From around high school I always thought I would start my own successful game software company and each step from high school until recently seemed like a step toward that goal or at least something better than before. First I was a contractor, then a programmer, then a lead programmer, then I had my own company though it was not successful, then I came to Japan which was pretty exciting and to work at Sega which at the time was like "WOW! Sega of Japan!!!", little did I know they are nothing special anymore. Then I got to work at Naughty Dog to work on a AAA 1st party title.

But my next move so far is not looking so exciting. I'm not sure I want to go back to the U.S. or stay in Japan. There are pluses both ways. Tokyo is pretty cool in many ways. A zillion restaurants, great food, I have some friends here and I even have a few girlfriend prospects. So far the problem is that here there are no jobs. Japan is very age descriminatory. Game programmers are 20 to 35 only. I've been told by at least 3 companies I'm too old for a game programming job and not being Japanese they are not willing to hire me for any kind of upper position.

Coming back to the U.S. means I can visit some of my family (if I'm in L.A.) and it means more money, a car, a nice apartment, interesting TV shows, movies, a bed. I'm on a futon here. A Japanese futon equals sleeping on the floor. It probably means a lot more input at my job if only because I'm fluent in English. On the other hand I will pretty much need all new friends no matter where I go as I've only got 1 or 2 in any particular place and they all have families, wifes, girlfriends etc so it's not like they can be hang out buddies anymore. Also, if it's S.F. or L.A. I can already see myself feeling a lot of that "been there, done that". Back to the same 5 restaurants, the same stores, same theaters etc. There's nothing wrong with that except that I guess I have this image of doing it alone.

I'm starting to think that maybe the #1 reason to get married in your 20s is because by your late 30s you can't have friends anymore.
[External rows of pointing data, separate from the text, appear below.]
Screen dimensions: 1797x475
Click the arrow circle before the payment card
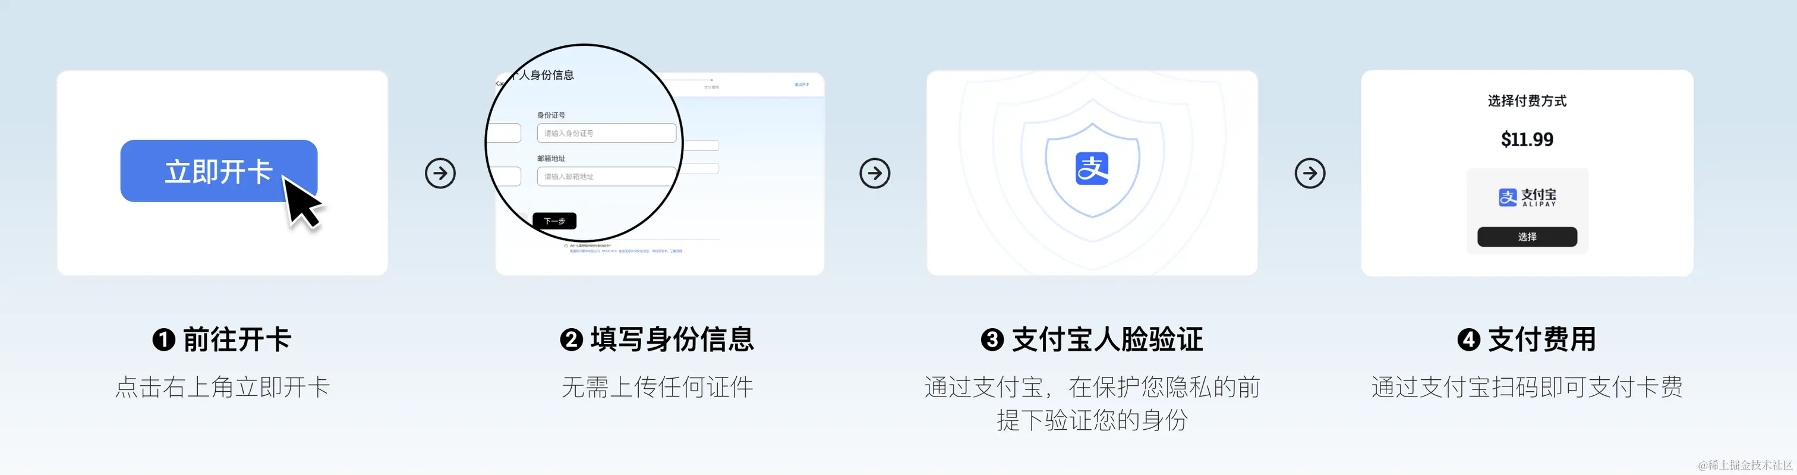[1310, 173]
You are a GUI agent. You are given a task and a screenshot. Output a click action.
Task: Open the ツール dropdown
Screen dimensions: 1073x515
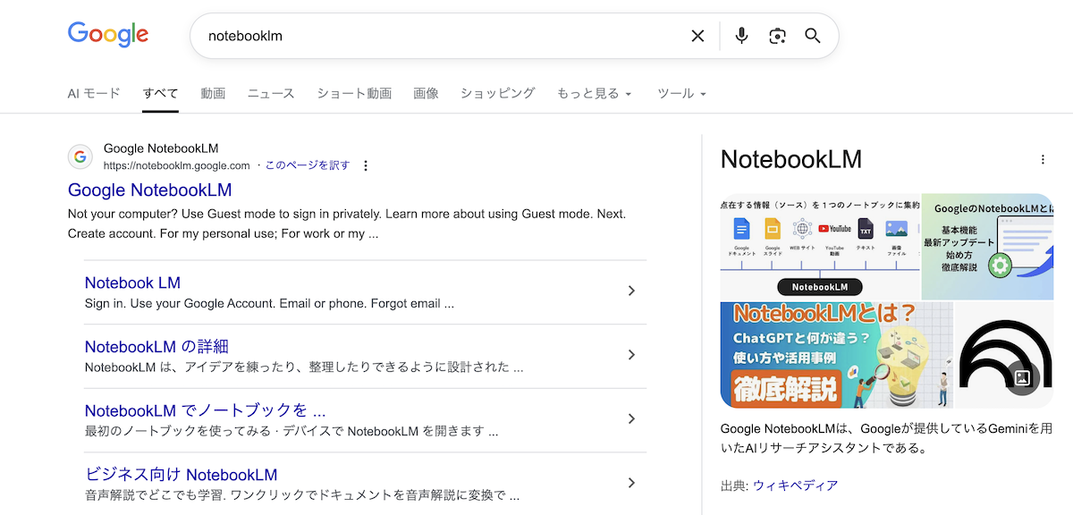(681, 93)
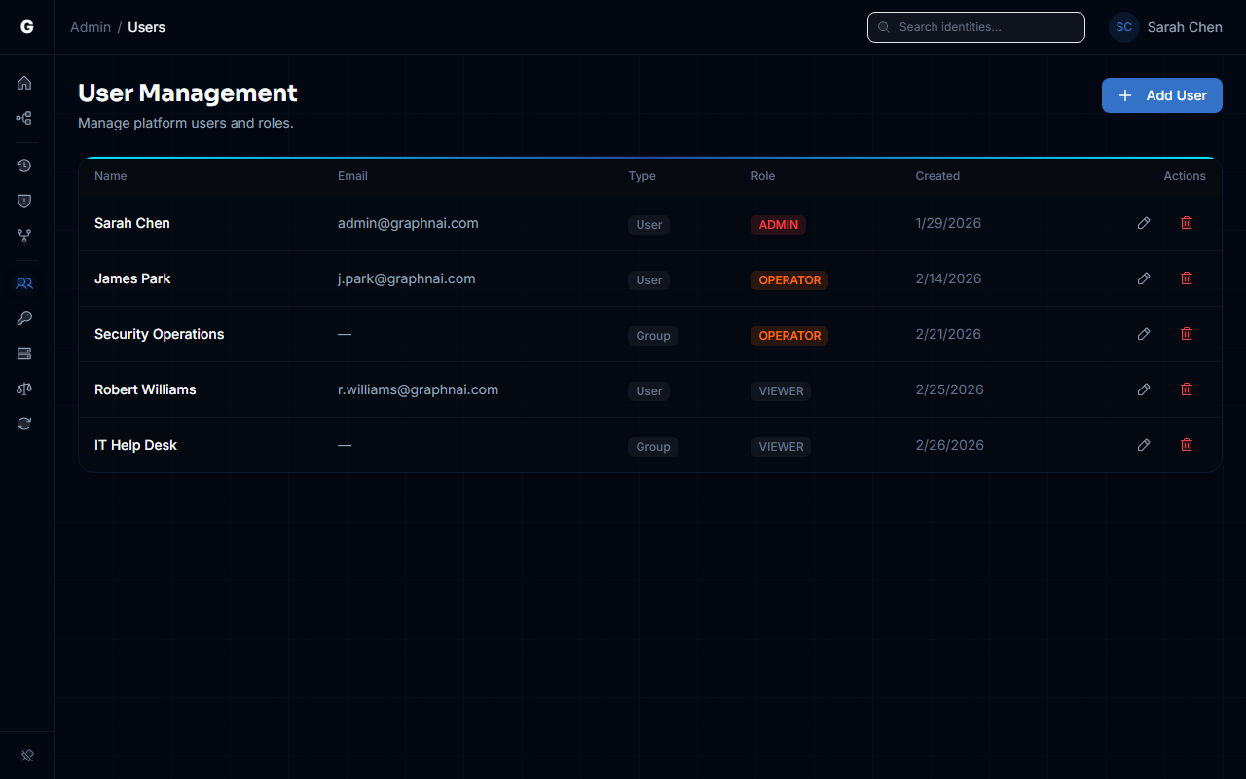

By friends I mean hangout buddies, the people you hang out with 4−6 times a week. You hook up after work 3 or 4 times a week and you go out together with once or twice on weekends. That's easy to do when all your friends are single but the older you get the more likely they will be married and/or have kids and so they can no longer be a hangout buddy. Their hangout buddy is their spouse / significant other.

I've looked all over for new jobs and I'm very lucky, there are plenty of jobs but for some reason all of them seem uninteresting. I guess the word is that I'm jaded. It's no longer good enough just to be in the game industry, I want to work on something I'm actually interested in, that I can actually be proud of, that I actually would want to play. On top if which I want to be working on something that seems like it will lead somewhere. Whether it's to my own company or just the chance to make *my* game and I don't see anything that looks like it's leading there.

I'm also getting some flack about not having stayed at any one company long enough. I understand that concern and it's frustrating because I can see that I've never stayed anywhere longer than 2 years but for the most part from my shoes, each move was basically required. I never planned to have lots of short jobs. I never switched jobs just to increase my salary. Each time there was a fairly normal reason. 1/2 of my experience is contracts. Of the other half. One company went out of business. One company I was young, living across the country and wanted to *go home*. One company I left to start my own company. Two companies I couldn't take the boss (and neither could many others who also quit for the same reasons) I really wish I could find a place I could stay for a good long time. A place I with all the things most people want. A job they enjoy, a job that challenges them, a job with growth oppotunity, a job where they get respect, a job with good co−workers, etc, etc.

All of that is leading me to feel pretty down. I'm feeling almost like I peaked and everything else is down hill and that's a pretty depressing thought.